A cold shower and what’s next?
Investors are suffering the effects of the cold front that recently crossed the atlantic.
the cost of credit has risen from 1 to 2 pct.
The question is: is it worth looking around for other sources of finance for real estate projects?
S
ome investment decisions have been put on hold in recent months, with investors taking a closer look at project profitability, and renegotiating finalized contracts. The widening of banking profit margins in Europe has not generated any rise in interest to finance investment from other sources. The reason for this is that there is a lack of money throughout the entire banking and financial system.
The issue is what is needed and where
The financing of a development must fit the project, its location, the investor’s financial status and the designation of the land in local development plans. Commercial investments are financed in a similar way throughout Europe, with the sources of capital usually being the investor’s own equity and loans.
Paweł Ruszczak, financial director of the Orco Property Group in Poland, stresses that: “The percentage of an investor’s own capital required for commercial investment, for example in office
buildings, depends on many factors, such as location and the tenancy contracts that have been signed; but the average own capital required,
amounts to around 30 pct of the total. An investment’s location is therefore of no great importance, since banks finance projects with similar terms and conditions throughout the whole of Europe.”
It is only in the residential market that geographical differences start to appear. In Poland, the final customers are the principle source of finance, which means an investor does not require 100 pct investment security. In the West, where the home buyer pays only when the home physically exists, a developer must guarantee the entirety of the financing through its own capital and loans. This costs more than joint-financing by future owners, but is also less risky.
Risk factor included in the cost
Experts and market players in our part of Europe have yet to start panicking, as the influence of the US market on our countries is relatively weak. Admittedly, there has been a slow-down in the growth rate and financing has become more expensive, but it is still possible to make a profit.
Martin Danko, spokesperson of the Penta Investments Czech-Slovak investment fund, goes into more details: “The US credit crunch harms everyone, even major investors. The financial lever has become more expensive. This should not affect Slovakia however, due to the stiff competition between banks, and this is even stronger in the Czech Republic. However, I fear that the market turbulence could have a greater impact on property financing in the next six months, as the mother companies of international banks are suffering such substantial losses, that they will want to be reimbursed.”

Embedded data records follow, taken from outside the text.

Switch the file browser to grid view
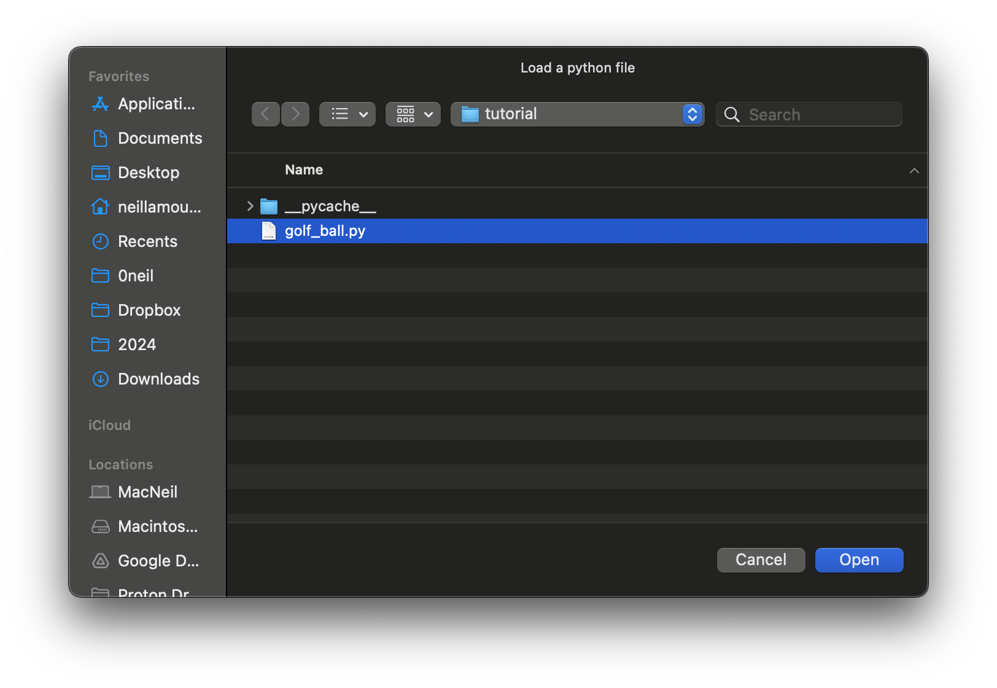The width and height of the screenshot is (997, 688). click(405, 114)
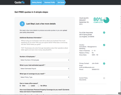Focus the Additional Business Information text area
This screenshot has width=121, height=95.
click(x=45, y=46)
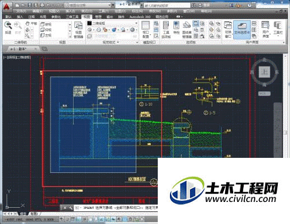Open the Tool Palettes panel button

click(166, 30)
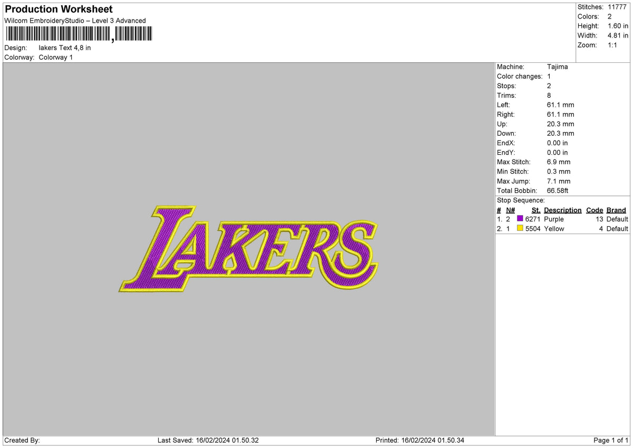
Task: Click the Machine value showing Tajima
Action: 558,67
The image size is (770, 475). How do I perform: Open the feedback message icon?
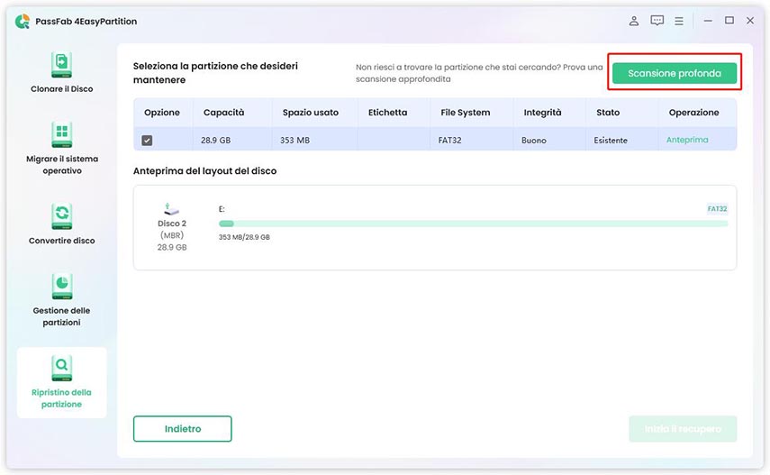pyautogui.click(x=657, y=21)
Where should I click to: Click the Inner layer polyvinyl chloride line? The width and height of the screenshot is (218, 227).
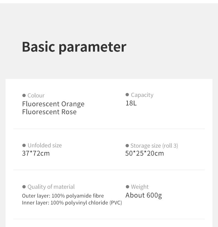pos(72,203)
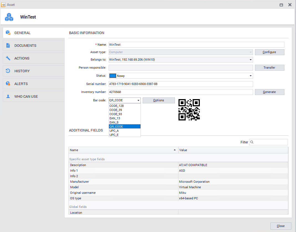Image resolution: width=296 pixels, height=232 pixels.
Task: Expand the Belongs to dropdown
Action: (251, 60)
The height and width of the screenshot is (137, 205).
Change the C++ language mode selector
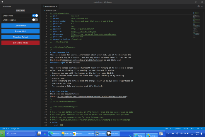point(197,128)
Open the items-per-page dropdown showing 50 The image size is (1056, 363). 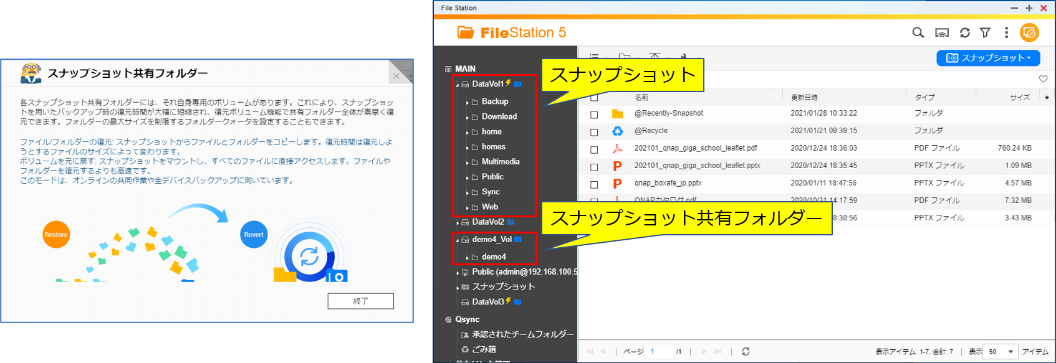(x=1002, y=352)
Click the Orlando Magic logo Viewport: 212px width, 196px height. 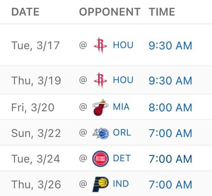[x=100, y=133]
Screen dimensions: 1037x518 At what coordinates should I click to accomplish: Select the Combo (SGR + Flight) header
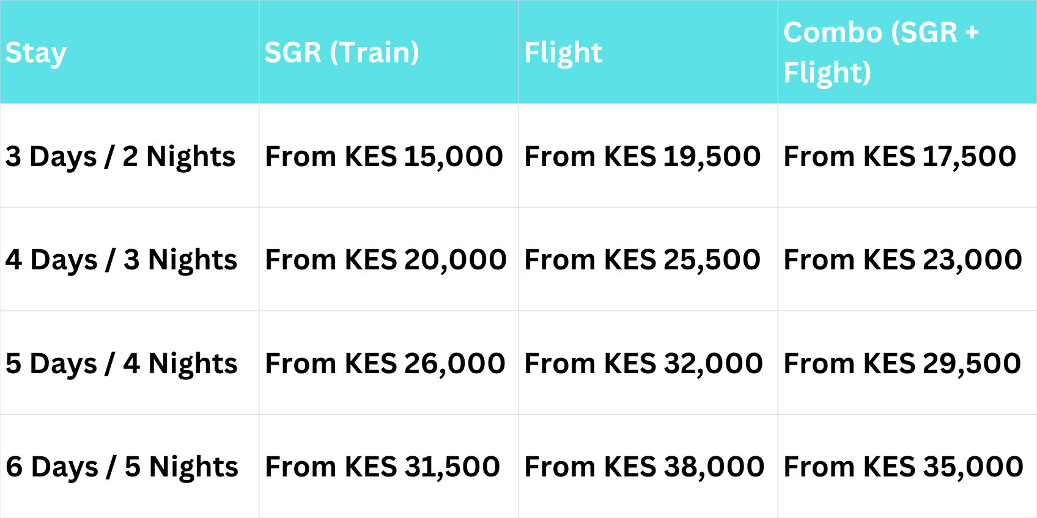(881, 53)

As regards to investment financing, Ukrainian companies are similar to their Western European counterparts, employing the same instruments, financial loans, bonds and own finance, when building. Ruslan Ejnes, finance director of TKS-Management, one of the largest developers on the Ukrainian market, comments: “Luckily, our banking is not closely integrated with the world system, this explains why the collapse of the American mortgage market has had no great impact here. Banks continue to grant loans for our investments – this being the major source of our finance.”
Ruslan Ejnes claims that the risk in property investment is no greater than the usual levels. Companies that perform well, experience no problems in cooperating with the banks. The TKS company has taken credit from twelve different Ukrainian and foreign banks. However, the increase of 1 to 2 pct in credit costs since the middle of last year, is now being felt. Ruslan Ejnes explains that: “In the summer of 2007, we planned to acquire additional finance through a bond issue, but our bank consultants advised us to wait for the situation to settle down.”
Overprotective mothers
– the inter-bank market
The reason why the costs of loans is growing is not entirely down to the American sub prime credit crunch, but is also the effect of a more cautious policy for lending money in the inter-bank market. In Poland, for instance, there is less money in circulation at the moment. In 2007, the amount of finance loaned in 2007 exceeded bank savings deposits – a fact which also contributed to a rise in inflation.
But banks have become more astute. In 2007, property investment was treated in Poland as almost risk-free. Loans were freely given out, and credit analysts did not bother to examine investments in any great detail, which meant financing costs were not exorbitant. Yet the Polish real estate market continues to grow today in much the same way for investors.
Paweł Ruszczak highlights that: “It is mainly credit committee analysts in mother-banks, not acquainted with Polish conditions, who express anxiety. They ask far more questions and exhibit the greatest mistrust. It is small developers without much experience who have problems in obtaining credit. As far as I am concerned, the greatest changes are the lengthening amount of time it takes to obtain loans – by approximately 2 weeks – and the increase in the cost of this credit by about 0.5 pct in real terms since 2007.”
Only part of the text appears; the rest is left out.